Keepin' it Highty and oh-so Tighty!

5) Since 1892, Tech has had only six coaches exit with a losing record...Old Professor Smyth led the charge in 1892-93, going 1-3 (curse you, Saint Albans), but after that, it was nearly 30 years until another Hokie coach fled in shame—the coach of the 1920 squad, Stanley B. Sutton. Sutton went a not-too-horrible 4-6 in his one season at the helm and even outscored his opponents 171-111 on the year. After his departure, Sutton never coached again, but did go on to found Camp Wallawhatoola in Millboro Springs, VA. Sutton set the bar sufficiently low for the next 25 years until Henry McEver took the helm and led the squad to a 2-6 record.
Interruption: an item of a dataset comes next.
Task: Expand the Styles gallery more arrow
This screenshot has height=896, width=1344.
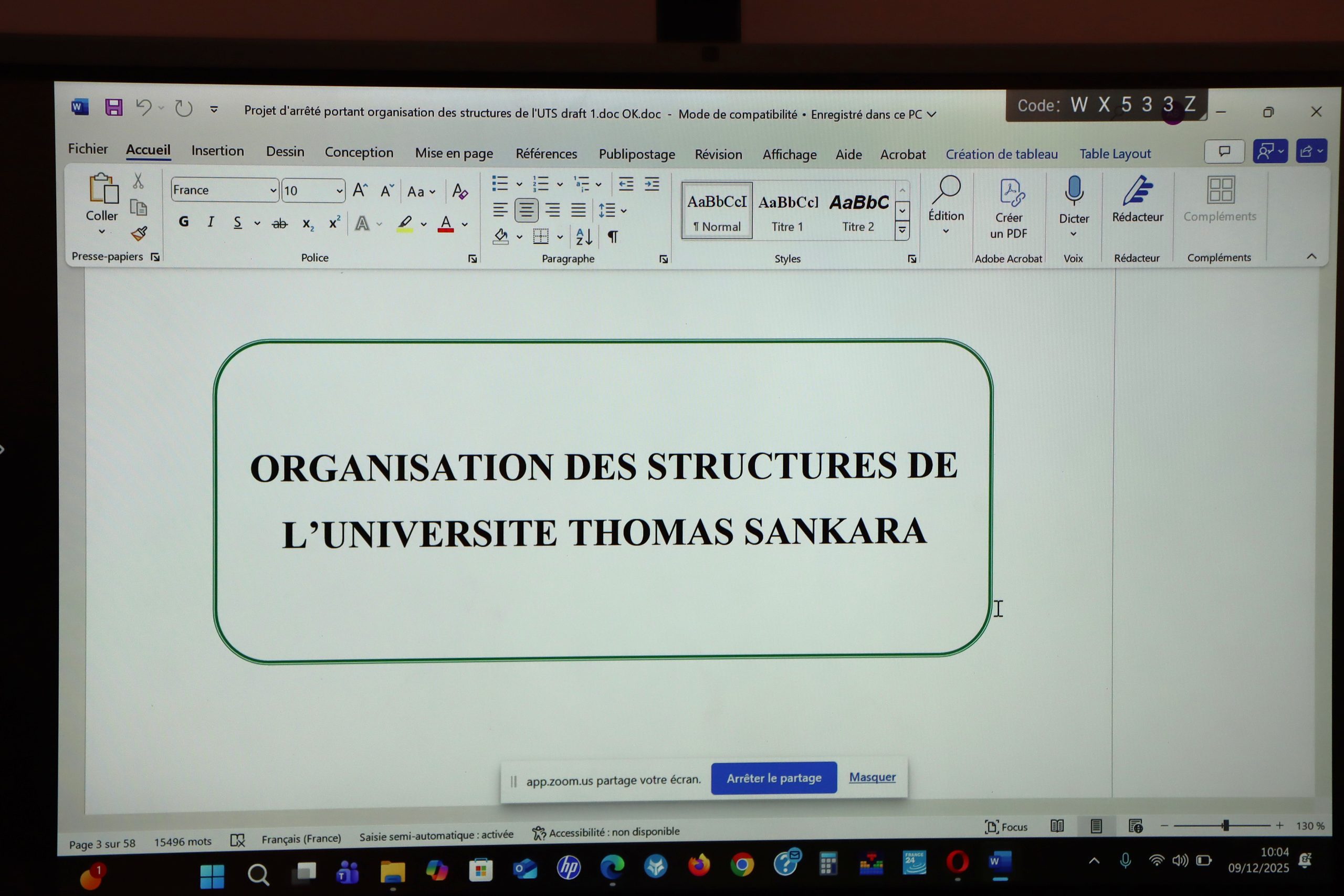Action: tap(902, 230)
McEver had a pretty good excuse for his ineptitude...he was the school's baseball coach. McEver's baseball background still lent him more credibility than his predecessor, Robert C. McNeish, who won just one game in his 3-year tenure. McNeish would be the last truly pathetic coach the Hokies would muster, as it wasn't until the early 70s that Tech fielded any more hapless coaches. But even the dynamic duo of Charlie Coffey and Jimmie Sharpe couldn't come close to matching the overall craptasticness of Robert C. McNeish. Don't feel too bad for McNeish though, before taking the reins as the Tech headman, he played halfback for USC and won two national championships.
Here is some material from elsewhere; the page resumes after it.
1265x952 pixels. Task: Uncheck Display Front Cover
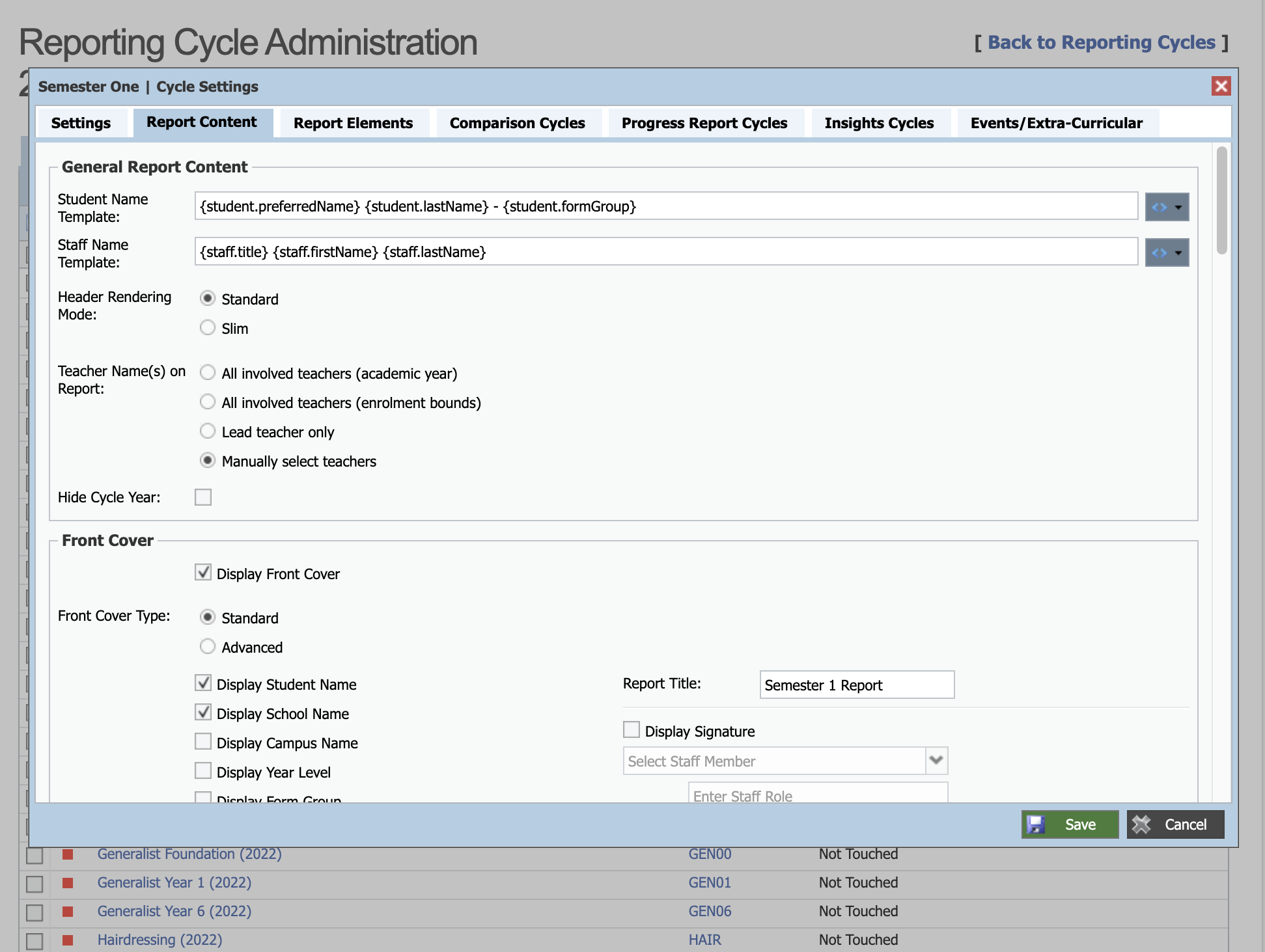coord(203,573)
4) On November 22, 1919, Tech went all Georgia Tech-Cumberland on nearby Emory & Henry College...winning the game 99-0. Coach Charles Bemier's squad had lost 0-3 the week prior, but somehow summoned the fortitude to mercilessly defile Emory & Henry on that cold autumn day. A statue was later erected on Tech's campus called "Spirit of Sportsmanship". The statue depicts the victorious Tech coach, Charles Bemier, with his foot on the neck of a downed Emory & Henry College player and features this inscription: "It shoulda been a hundred..."

3) Ok, I know some of you are wondering...so here goes: The extensive face and neck scarring that Coach Frank Beamer displays is due to a freak childhood accident. When Beamer was just 7 years-old, he was using a broom to help keep a pile of burning trash in place. When he returned the broom to the garage, the still-smoldering bristles ignited a can of gasoline that subsequently exploded and burned him on the right side of his neck, chest and his shoulders. I don't really have anything humorous to add to this one—that really must've sucked. Bonus fact: Beamer's only had 4 losing seasons in his 23 years as Hokie head-man.
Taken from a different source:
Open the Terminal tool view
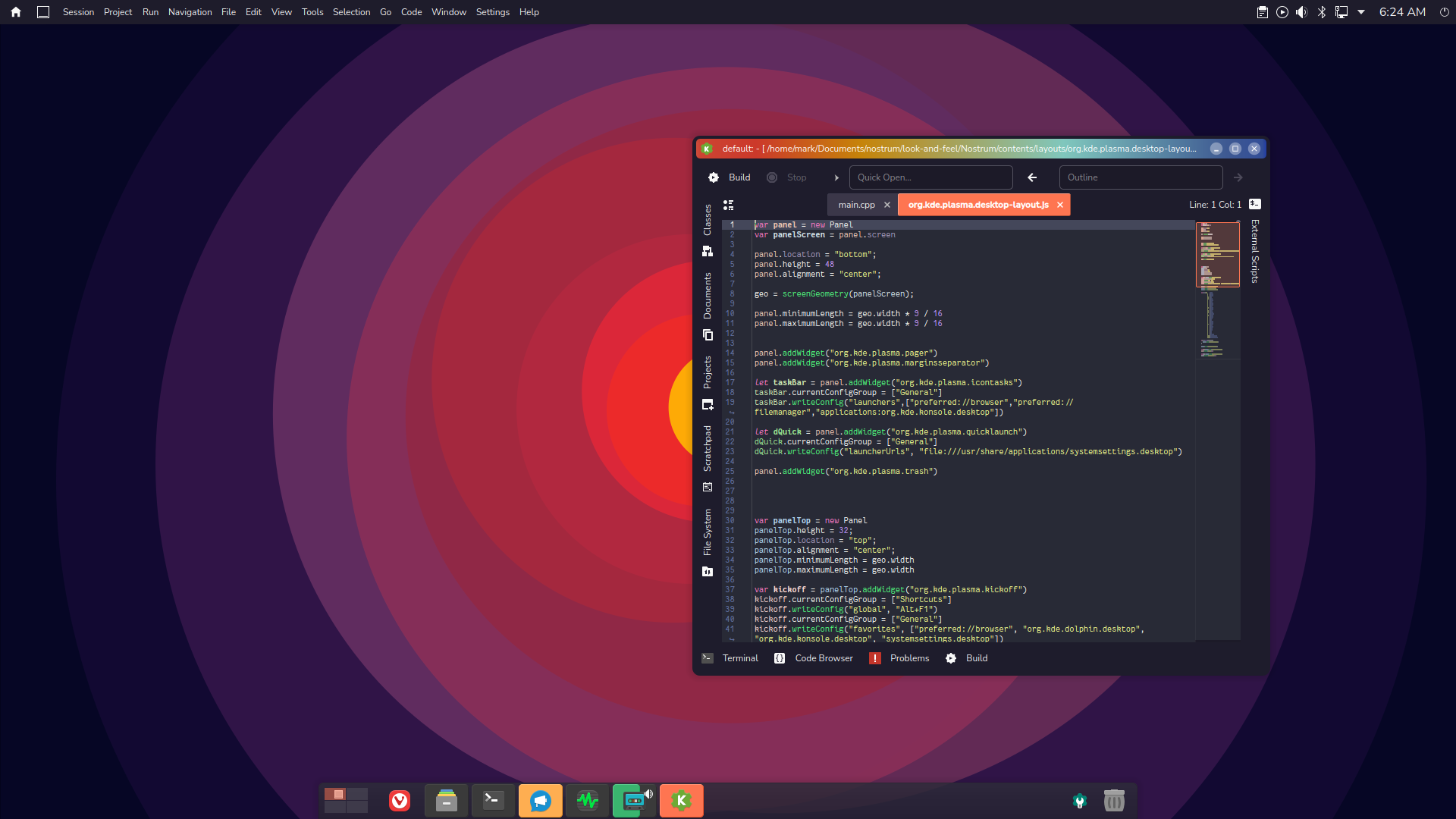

2) By far my favorite Virginia Tech coach of all time? Henry B. "Puss" Redd. Redd was the Tech coach between 1932 and 1940. How'd he get the unfortunate nickname, you ask? He could only muster a measly 70 points against Emory & Henry.

1) In Blacksburg, Virginia...the home of Virginia Tech, frontiersman Daniel Boone still has a pending arrest warrant for unpaid bills. You hear that, Daniel? It still isn't safe to go back...better lay low a little while longer.

Now you know. Knowing is half the battle.